» Work task
What you return must match the data exactly, line for line.

##### Given records #####

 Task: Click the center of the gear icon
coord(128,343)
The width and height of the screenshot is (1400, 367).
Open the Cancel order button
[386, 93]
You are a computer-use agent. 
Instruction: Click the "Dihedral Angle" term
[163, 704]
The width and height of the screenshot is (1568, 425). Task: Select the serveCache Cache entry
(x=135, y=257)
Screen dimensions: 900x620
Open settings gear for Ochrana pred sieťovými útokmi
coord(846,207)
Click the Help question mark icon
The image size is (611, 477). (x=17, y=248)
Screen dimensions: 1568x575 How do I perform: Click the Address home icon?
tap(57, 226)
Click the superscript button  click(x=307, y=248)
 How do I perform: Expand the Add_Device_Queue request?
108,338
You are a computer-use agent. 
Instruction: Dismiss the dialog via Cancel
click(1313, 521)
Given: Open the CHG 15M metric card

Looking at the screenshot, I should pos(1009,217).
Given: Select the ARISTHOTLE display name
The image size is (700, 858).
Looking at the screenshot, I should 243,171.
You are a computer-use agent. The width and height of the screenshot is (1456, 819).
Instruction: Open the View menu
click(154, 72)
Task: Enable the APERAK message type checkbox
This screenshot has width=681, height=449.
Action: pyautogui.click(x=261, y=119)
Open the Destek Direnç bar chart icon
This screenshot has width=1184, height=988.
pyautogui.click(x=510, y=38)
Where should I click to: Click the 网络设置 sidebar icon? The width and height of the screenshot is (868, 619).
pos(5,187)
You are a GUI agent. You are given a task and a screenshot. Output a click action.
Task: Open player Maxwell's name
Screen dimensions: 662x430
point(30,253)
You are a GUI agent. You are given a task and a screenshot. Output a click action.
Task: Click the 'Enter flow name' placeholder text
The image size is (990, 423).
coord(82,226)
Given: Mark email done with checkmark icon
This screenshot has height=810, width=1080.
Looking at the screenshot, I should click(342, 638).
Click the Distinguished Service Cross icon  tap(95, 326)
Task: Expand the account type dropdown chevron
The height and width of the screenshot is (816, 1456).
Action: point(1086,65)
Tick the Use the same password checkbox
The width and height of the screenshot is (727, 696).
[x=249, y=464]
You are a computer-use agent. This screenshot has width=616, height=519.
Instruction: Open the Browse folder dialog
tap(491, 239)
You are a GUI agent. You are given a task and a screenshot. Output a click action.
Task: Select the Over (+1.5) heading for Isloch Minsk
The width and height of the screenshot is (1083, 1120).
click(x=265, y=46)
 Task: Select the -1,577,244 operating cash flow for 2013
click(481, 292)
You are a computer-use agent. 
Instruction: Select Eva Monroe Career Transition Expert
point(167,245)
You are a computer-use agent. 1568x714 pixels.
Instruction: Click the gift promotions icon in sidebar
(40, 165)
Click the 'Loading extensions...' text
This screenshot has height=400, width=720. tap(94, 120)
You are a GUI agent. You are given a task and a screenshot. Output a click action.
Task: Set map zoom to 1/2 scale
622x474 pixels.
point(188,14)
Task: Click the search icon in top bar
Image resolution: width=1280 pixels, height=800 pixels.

#####

» Answer box
 Task: Click the center of the gear icon
coord(128,343)
The width and height of the screenshot is (1400, 367).
Open the Cancel order button
[386, 93]
You are a computer-use agent. 
Instruction: Click the "Dihedral Angle" term
[163, 704]
The width and height of the screenshot is (1568, 425). Task: Select the serveCache Cache entry
(x=135, y=257)
Screen dimensions: 900x620
Open settings gear for Ochrana pred sieťovými útokmi
coord(846,207)
Click the Help question mark icon
The image size is (611, 477). (x=17, y=248)
Screen dimensions: 1568x575 How do I perform: Click the Address home icon?
tap(57, 226)
Click the superscript button  click(x=307, y=248)
 How do I perform: Expand the Add_Device_Queue request?
108,338
You are a computer-use agent. 
Instruction: Dismiss the dialog via Cancel
click(1313, 521)
Given: Open the CHG 15M metric card

Looking at the screenshot, I should pos(1009,217).
Given: Select the ARISTHOTLE display name
The image size is (700, 858).
Looking at the screenshot, I should 243,171.
You are a computer-use agent. The width and height of the screenshot is (1456, 819).
Instruction: Open the View menu
click(154, 72)
Task: Enable the APERAK message type checkbox
This screenshot has width=681, height=449.
Action: pyautogui.click(x=261, y=119)
Open the Destek Direnç bar chart icon
This screenshot has width=1184, height=988.
pyautogui.click(x=510, y=38)
Where should I click to: Click the 网络设置 sidebar icon? The width and height of the screenshot is (868, 619).
pos(5,187)
You are a GUI agent. You are given a task and a screenshot. Output a click action.
Task: Open player Maxwell's name
Screen dimensions: 662x430
point(30,253)
You are a GUI agent. You are given a task and a screenshot. Output a click action.
Task: Click the 'Enter flow name' placeholder text
The image size is (990, 423).
coord(82,226)
Given: Mark email done with checkmark icon
This screenshot has height=810, width=1080.
Looking at the screenshot, I should click(342, 638).
Click the Distinguished Service Cross icon  tap(95, 326)
Task: Expand the account type dropdown chevron
The height and width of the screenshot is (816, 1456).
Action: point(1086,65)
Tick the Use the same password checkbox
The width and height of the screenshot is (727, 696).
[x=249, y=464]
You are a computer-use agent. This screenshot has width=616, height=519.
Instruction: Open the Browse folder dialog
tap(491, 239)
You are a GUI agent. You are given a task and a screenshot. Output a click action.
Task: Select the Over (+1.5) heading for Isloch Minsk
The width and height of the screenshot is (1083, 1120).
click(x=265, y=46)
 Task: Select the -1,577,244 operating cash flow for 2013
click(481, 292)
You are a computer-use agent. 
Instruction: Select Eva Monroe Career Transition Expert
point(167,245)
You are a computer-use agent. 1568x714 pixels.
Instruction: Click the gift promotions icon in sidebar
(40, 165)
Click the 'Loading extensions...' text
This screenshot has height=400, width=720. tap(94, 120)
You are a GUI agent. You are given a task and a screenshot. Output a click action.
Task: Set map zoom to 1/2 scale
622x474 pixels.
point(188,14)
Task: Click the search icon in top bar
Image resolution: width=1280 pixels, height=800 pixels.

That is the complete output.